EXERCISE DIRECTIONS: Reproduce every line of the material below word for word, omitting the pictures.

LISTED ENTRIES:
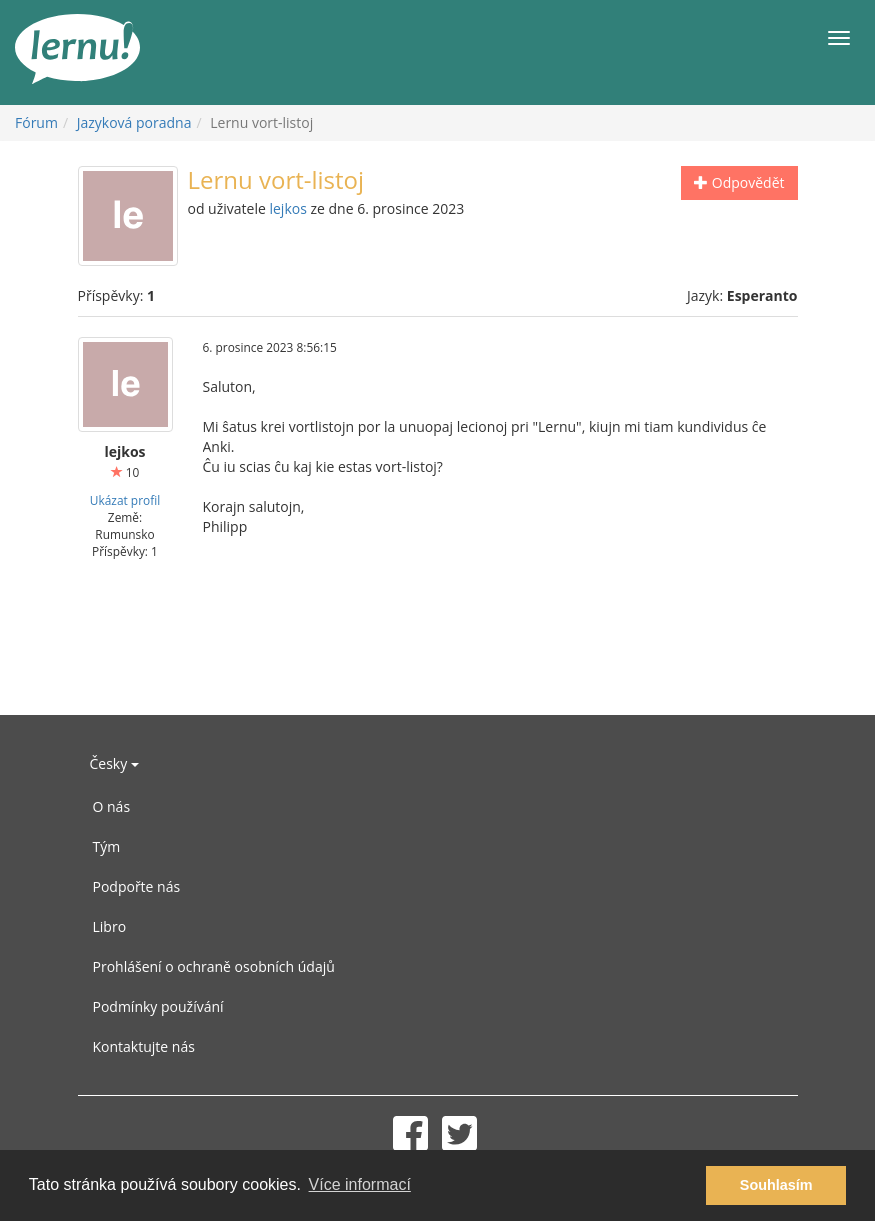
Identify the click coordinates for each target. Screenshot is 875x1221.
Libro (110, 926)
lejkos (287, 208)
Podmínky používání (158, 1006)
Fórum (36, 122)
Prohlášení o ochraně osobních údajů (214, 966)
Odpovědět (739, 182)
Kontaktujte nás (144, 1046)
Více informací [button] (360, 1184)
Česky (114, 763)
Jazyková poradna (134, 122)
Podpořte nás (137, 886)
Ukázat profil (125, 500)
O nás (112, 806)
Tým (107, 846)
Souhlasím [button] (776, 1185)
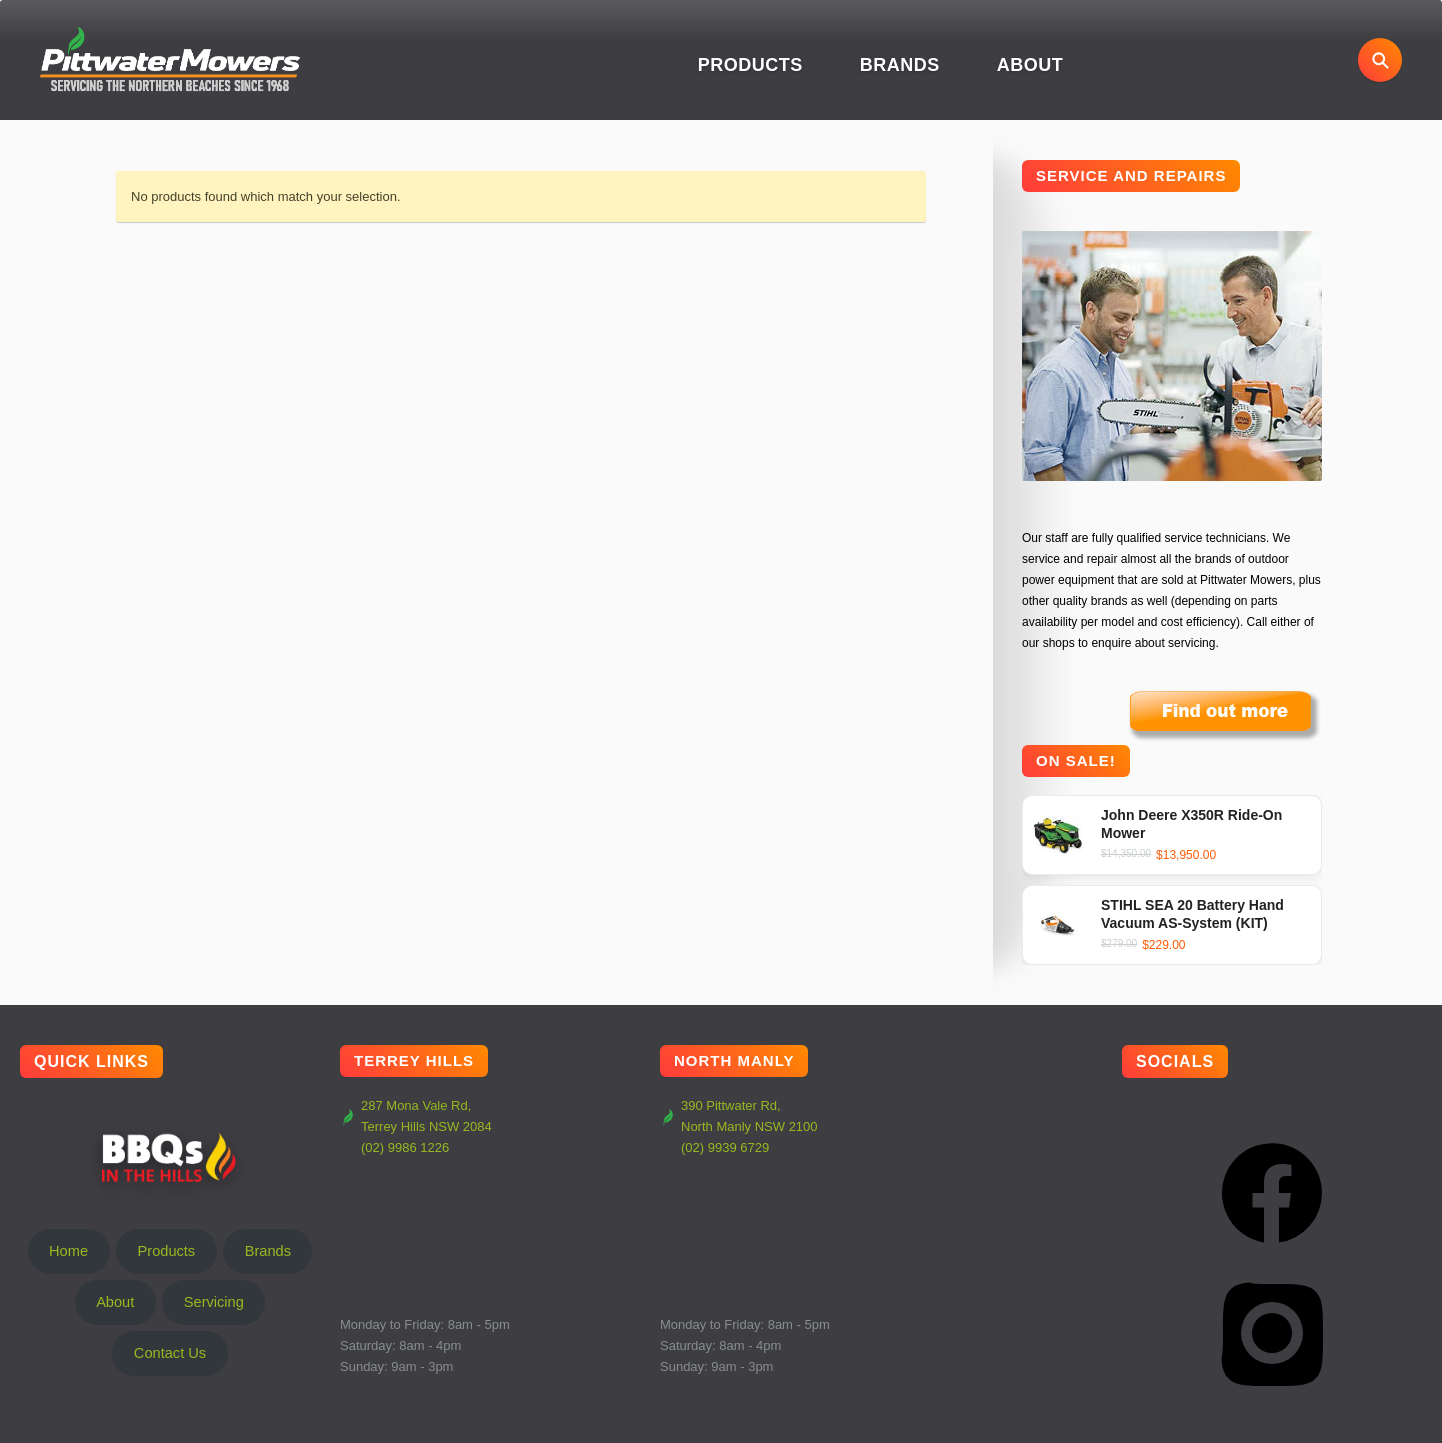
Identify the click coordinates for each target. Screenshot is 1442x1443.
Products (750, 65)
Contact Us (170, 1353)
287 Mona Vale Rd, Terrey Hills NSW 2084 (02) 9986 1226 (416, 1126)
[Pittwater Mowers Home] (170, 60)
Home (68, 1251)
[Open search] (1380, 60)
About (1030, 65)
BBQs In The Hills (170, 1157)
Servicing (214, 1302)
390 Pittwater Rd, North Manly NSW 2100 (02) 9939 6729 (739, 1126)
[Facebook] (1272, 1193)
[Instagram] (1272, 1333)
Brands (900, 65)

ANSWER FOR THE TASK:
Identify the click coordinates for each target. Screenshot is 875x1221.
Libro (110, 926)
lejkos (287, 208)
Podmínky používání (158, 1006)
Fórum (36, 122)
Prohlášení o ochraně osobních údajů (214, 966)
Odpovědět (739, 182)
Kontaktujte nás (144, 1046)
Více informací [button] (360, 1184)
Česky (114, 763)
Jazyková poradna (134, 122)
Podpořte nás (137, 886)
Ukázat profil (125, 500)
O nás (112, 806)
Tým (107, 846)
Souhlasím [button] (776, 1185)
Identify the click coordinates for each target. Screenshot is 1442x1443.
Products (750, 65)
Contact Us (170, 1353)
287 Mona Vale Rd, Terrey Hills NSW 2084 (02) 9986 1226 (416, 1126)
[Pittwater Mowers Home] (170, 60)
Home (68, 1251)
[Open search] (1380, 60)
About (1030, 65)
BBQs In The Hills (170, 1157)
Servicing (214, 1302)
390 Pittwater Rd, North Manly NSW 2100 (02) 9939 6729 (739, 1126)
[Facebook] (1272, 1193)
[Instagram] (1272, 1333)
Brands (900, 65)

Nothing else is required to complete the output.